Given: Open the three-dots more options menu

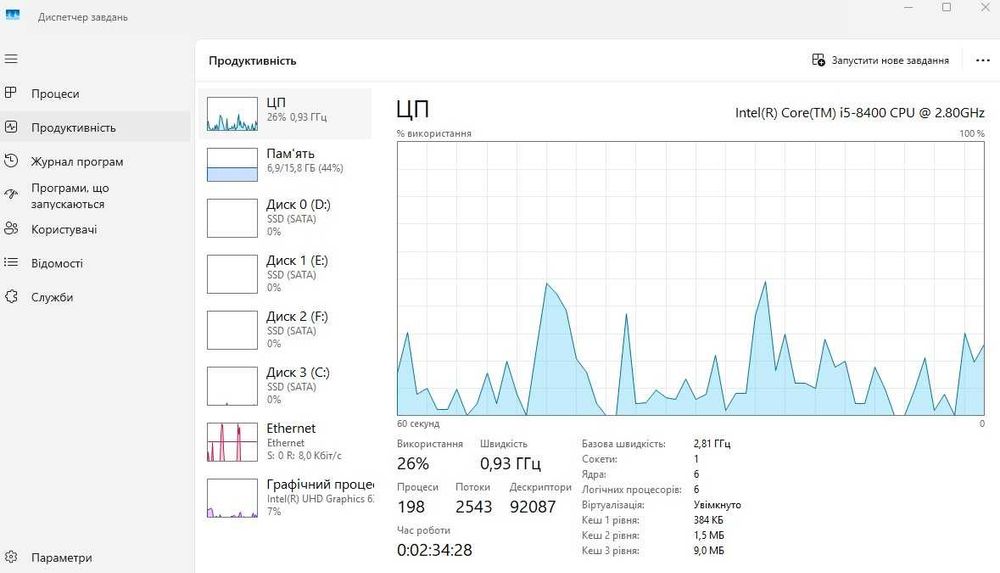Looking at the screenshot, I should click(x=982, y=61).
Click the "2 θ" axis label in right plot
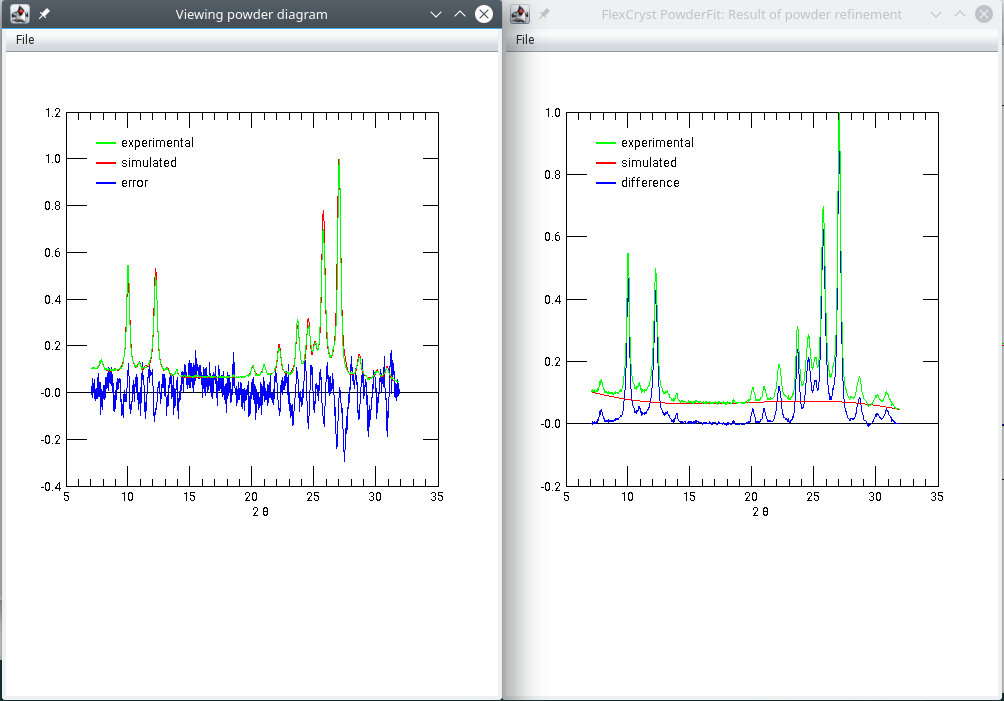Image resolution: width=1004 pixels, height=701 pixels. tap(760, 512)
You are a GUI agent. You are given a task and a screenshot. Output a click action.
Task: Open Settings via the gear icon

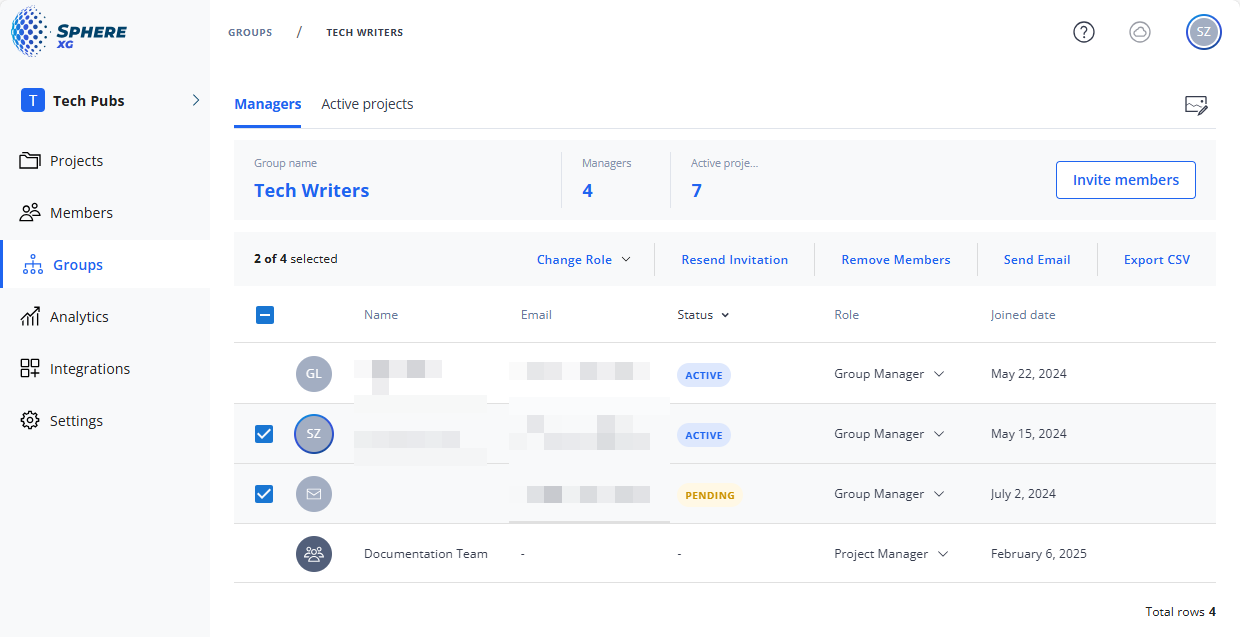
- - - -
- **Directions for this task**:
Copy out all the records exactly as they read, and omit the pictures.

- **Answer to this problem**:
Given: Open the three-dots more options menu

Looking at the screenshot, I should click(x=982, y=61).
Click the "2 θ" axis label in right plot
Image resolution: width=1004 pixels, height=701 pixels. tap(760, 512)
You are a GUI agent. You are given a task and a screenshot. Output a click action.
Task: Open Settings via the gear icon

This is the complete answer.